What is intended to be the exact role of palliative care specialists in the care of patients with VADs, at least according to CMS and JC, is vague. Neither CMS nor JC delineates specific credentials or experience required for palliative care specialists. Activities expected of the specialist are not outlined, and the documents do not specify how the specialist should collaborate with other MCS team members. As such, it is left up to individual institutions to interpret needs and create protocols for palliative care involvement [10]. Rapid growth in demand for palliative care consultation has further strained an already substantial workforce shortage in palliative care [10,12]. Some institutions have suggested training in "primary" palliative care for MCS providers. Other centers have suggested the implementation of nurse screening visits to identify the need for formal palliative care consultation. Creative, resource-efficient models like these are necessary to off-set the growing need, [10] particularly since many institutions still lack formal protocols for the inclusion of palliative care services in the process of VAD implantation [12].

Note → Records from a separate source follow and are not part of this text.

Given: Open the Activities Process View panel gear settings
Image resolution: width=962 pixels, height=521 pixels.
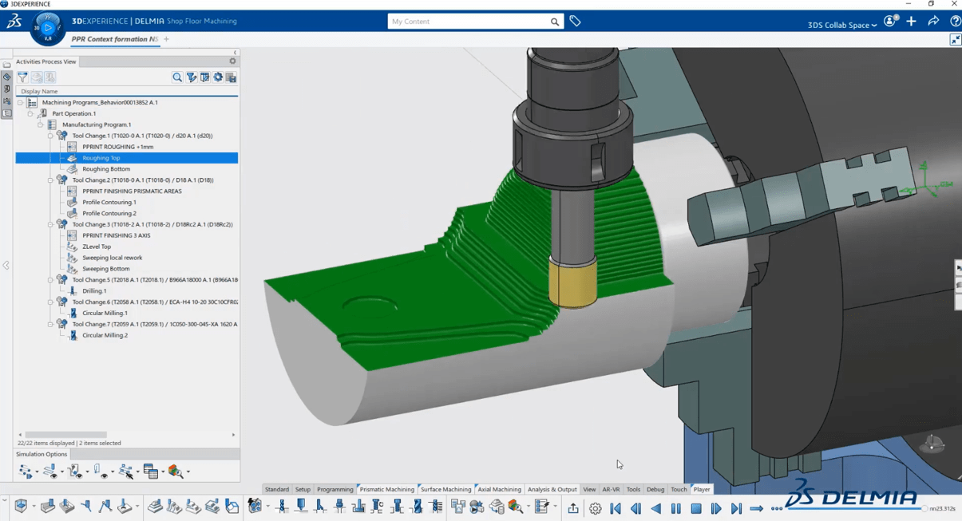Looking at the screenshot, I should tap(232, 61).
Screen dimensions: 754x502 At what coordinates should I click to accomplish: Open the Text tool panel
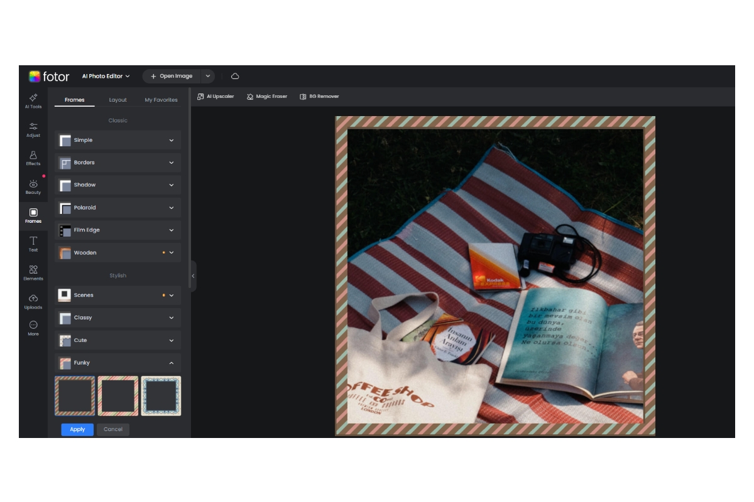click(x=33, y=244)
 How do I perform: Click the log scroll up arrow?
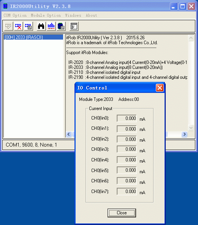[x=191, y=38]
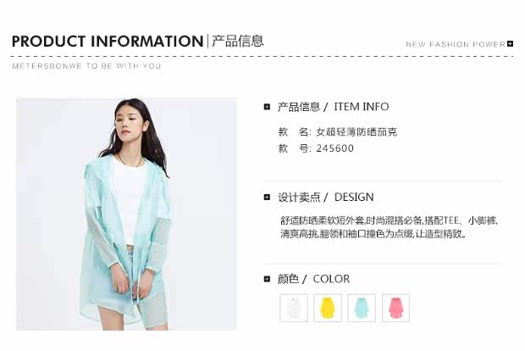Select the white jacket color swatch
This screenshot has width=525, height=351.
click(x=294, y=308)
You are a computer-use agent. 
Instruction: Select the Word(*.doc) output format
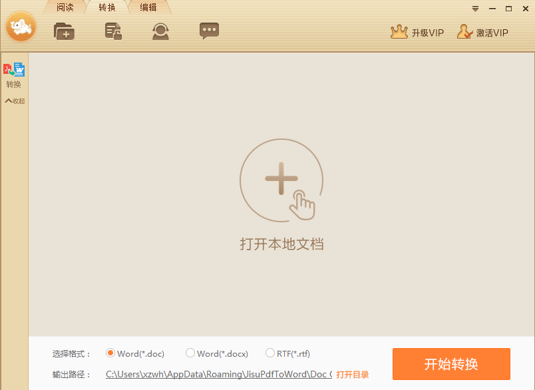(x=110, y=353)
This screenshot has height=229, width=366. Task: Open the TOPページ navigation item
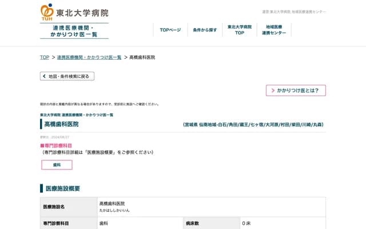[x=170, y=30]
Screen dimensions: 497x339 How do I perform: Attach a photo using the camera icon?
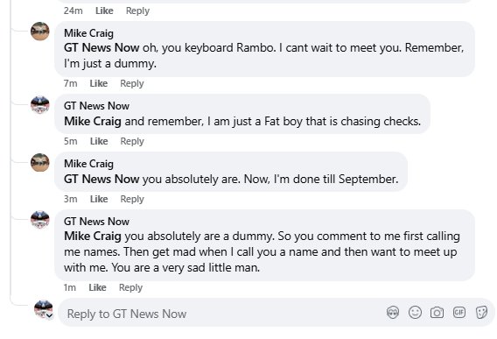coord(437,313)
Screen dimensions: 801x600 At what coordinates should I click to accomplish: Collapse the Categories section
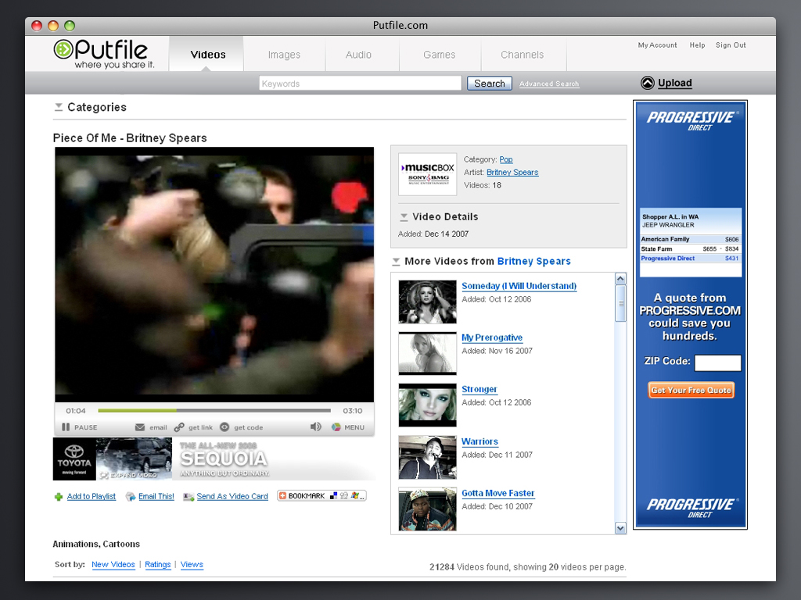[59, 108]
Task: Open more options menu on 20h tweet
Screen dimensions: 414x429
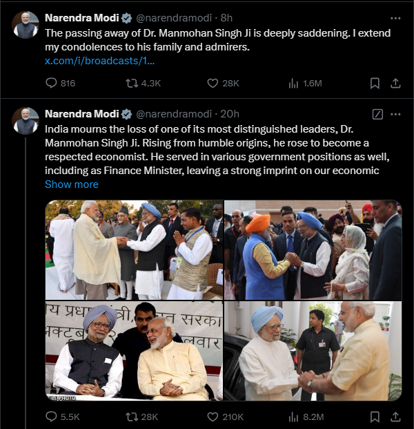Action: click(395, 115)
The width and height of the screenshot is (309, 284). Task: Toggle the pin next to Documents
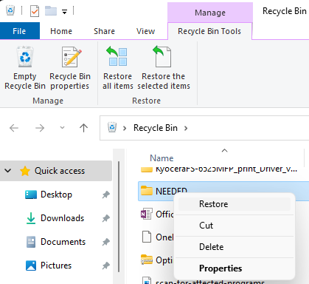pyautogui.click(x=105, y=242)
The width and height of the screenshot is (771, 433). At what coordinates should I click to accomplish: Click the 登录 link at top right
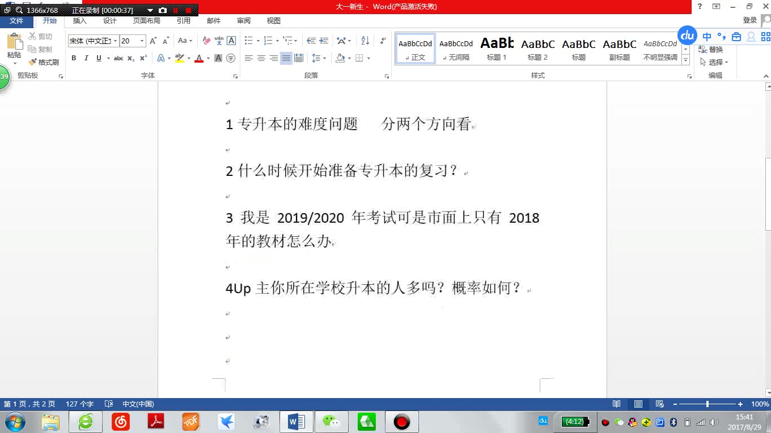pos(751,19)
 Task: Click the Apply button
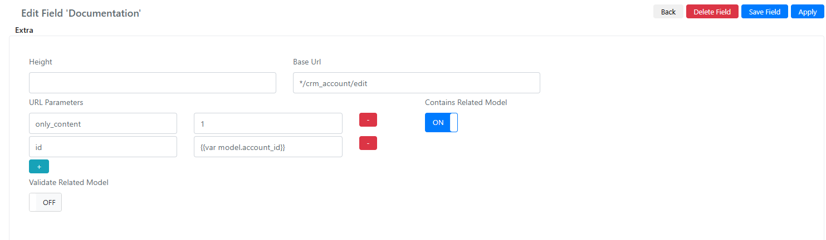click(807, 12)
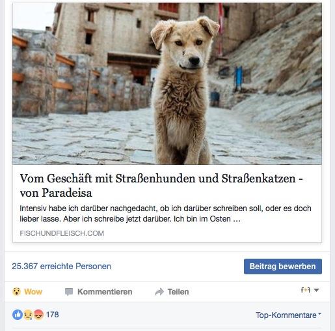Click the Wow emoji reaction icon
Screen dimensions: 335x331
click(x=16, y=291)
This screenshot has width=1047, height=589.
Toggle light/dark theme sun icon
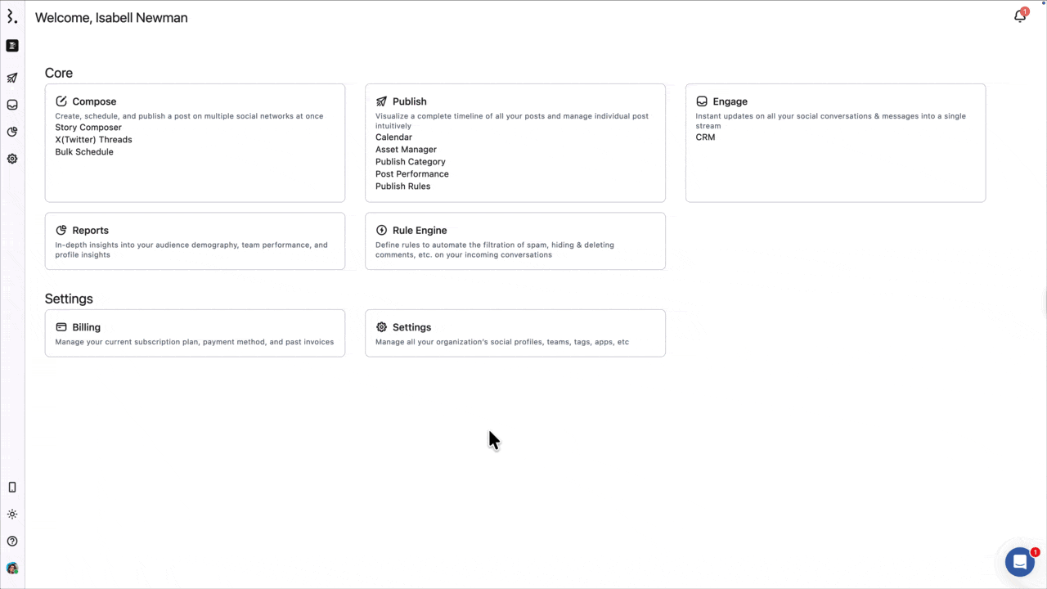click(x=12, y=515)
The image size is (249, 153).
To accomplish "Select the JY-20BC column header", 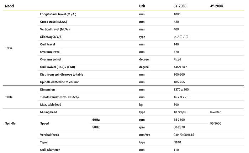I will (x=217, y=6).
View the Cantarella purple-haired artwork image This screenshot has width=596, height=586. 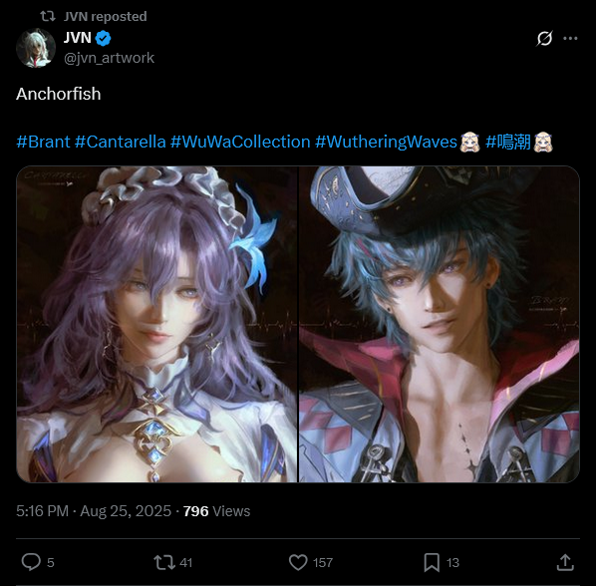point(156,324)
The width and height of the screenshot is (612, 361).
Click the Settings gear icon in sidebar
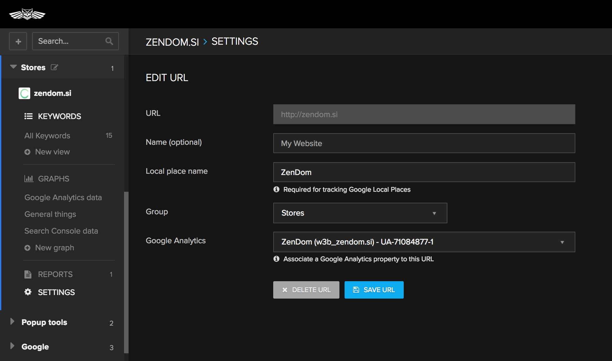(28, 292)
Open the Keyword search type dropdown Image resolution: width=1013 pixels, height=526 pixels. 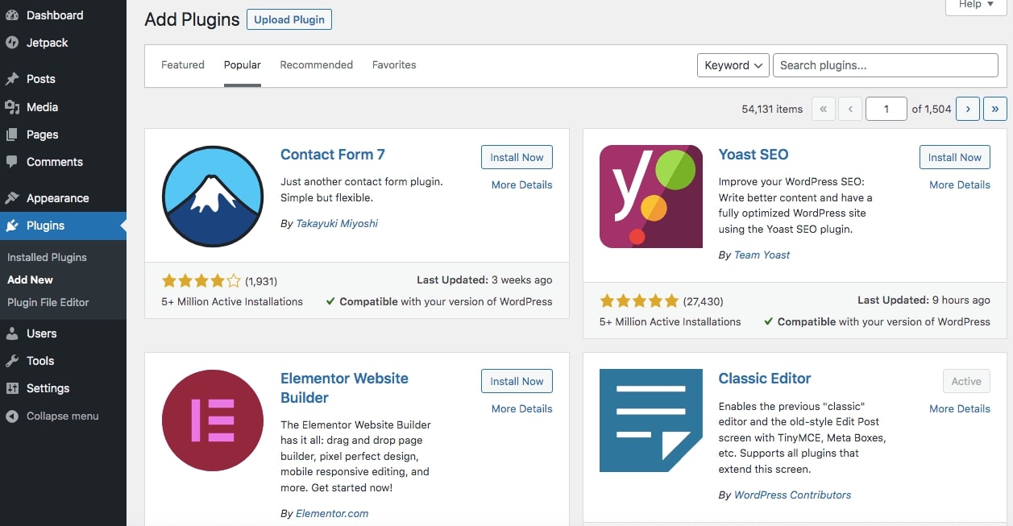click(732, 66)
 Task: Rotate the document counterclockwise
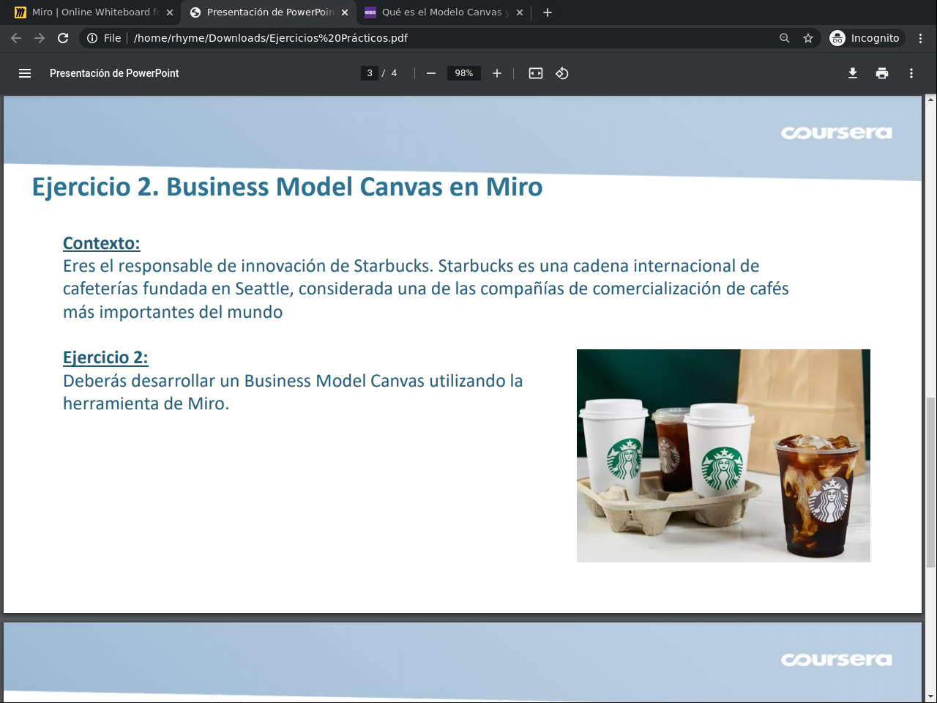pos(562,73)
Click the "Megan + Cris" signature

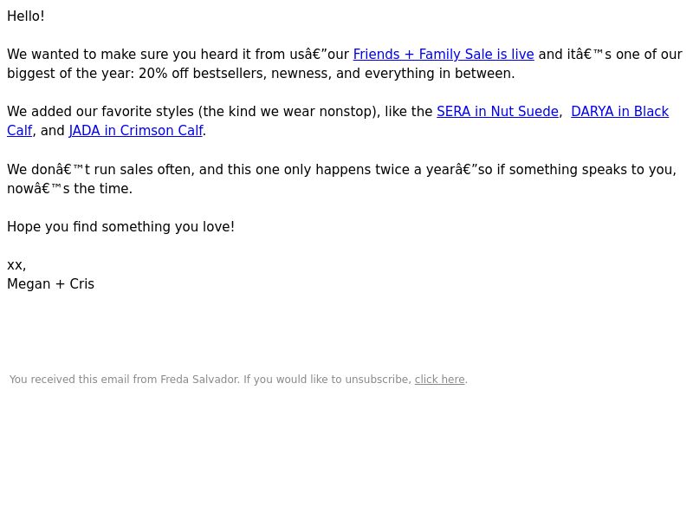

The time has come to firmly integrate palliative care clinicians into mechanical circulatory support care teams, and not merely to appease regulatory requirements. Professional societies' recommendations and those of CMS and the JC formalize this process, but vaguely, and there remains a paucity of information about the effective application of palliative care for patients with VADs [12]. Instead of improvising systems to mark a box on a checklist, we must work to create sustainable, integrated care collaborations upon which patients and their families can depend to improve their lives, and their deaths. ■

Disclosure Statement:


References:

  1. Sagin A, Kirkpatrick JN, Pisani BA, et al. Emerging Collaboration Between Palliative Care Specialists and Mechanical Circulatory Support Teams: A Qualitative Study. J Pain Symptom Manage. 2016 Jul 9. pii: S0885-3924(16)30176-2.
  2. Kirklin JK, Naftel DC, Pagani FD, et al. Seventh INTERMACS Annual Report: 15,000 Patients and Counting. J Heart Lung Transplant. 2015;34:1495-1504
  3. Rose EA, Gelijns AC, Moskowitz AJ, et al. Long-term Use of a Left Ventricular Assist Device for End-Stage Heart Failure. N Engl J Med. 2001 Nov 15;345(20):1435-43.
  4. Kirkpatrick JN, Kellom K, Hull SC, et al. Caregivers and Left Ventricular Assist Devices as a Destination, Not a Journey. J Card Fail. 2015 Oct;21(10):806-15.
  5. Feldman D, Pamboukian SV, Teureberg JJ, et al. The 2013 International Society for Heart and Lung Transplantation Guidelines for Mechanical Circulatory Support: Executive Summary. J Heart Lung Transplant. 2013 Feb;32(2):157-87.
  6. Yancy CW, Jessup M, Bozkurt B, et al. 2013 ACCF/AHA Guideline for the Management of Heart FailureA Report of the American College of Cardiology Foundation/American Heart Association Task Force on Practice Guidelines. JACC 2013 Oct;62(16):e147-e239.
  7. Centers for Medicare and Medicaid Services: National Coverage Determination (NCD) for Ventricular Assist Devices. Manual Section Number 20.9.1. www.cms.gov/Regulationsand-Guidance/Guidance/Manuals/downloads/ncd103c1_part1.pdf. 2015. (Accessed August 15, 2016).
  8. The Joint Commission: Certification for Ventricular Assist Devices. https://www.jointcommission.org/certification/ventricular_assist_device.aspx. 2016. (Accessed August 15, 2016).
  9. Lindvall C, Hultman T, Jackson V. Overcoming the Barriers to Palliative Care Referral for Patients with Advanced Heart Failure. J Am Heart Assoc. 2014;3:e000742.
  10. O'Connor NR, Moyer ME, Kirkpatrick JN. Scripted Nurse Visits: A Resource-Efficient Palliative Care Model for Ventricular Assist Devices. Journal of Palliative Medicine, in press.
  11. Bruce CR, Blumenthal-Barby JS, Meyers D. Benefits and Challenges of Early Introduction of Left Ventricular Assist Device Placement: A Patient Centered Perspective. J Am Coll Cardiol. 2015 Oct 20;66(16):1762-5.
  12. Kirkpatrick JN, Hauptman PJ, Swetz KM, et al. Palliative Care for Patients With End-Stage Cardiovascular Disease and Devices: A Report From the Palliative Care Working Group of the Geriatrics Section of the American College of Cardiology. JAMA Intern Med. 2016 Jul 1;176(7):1017-9.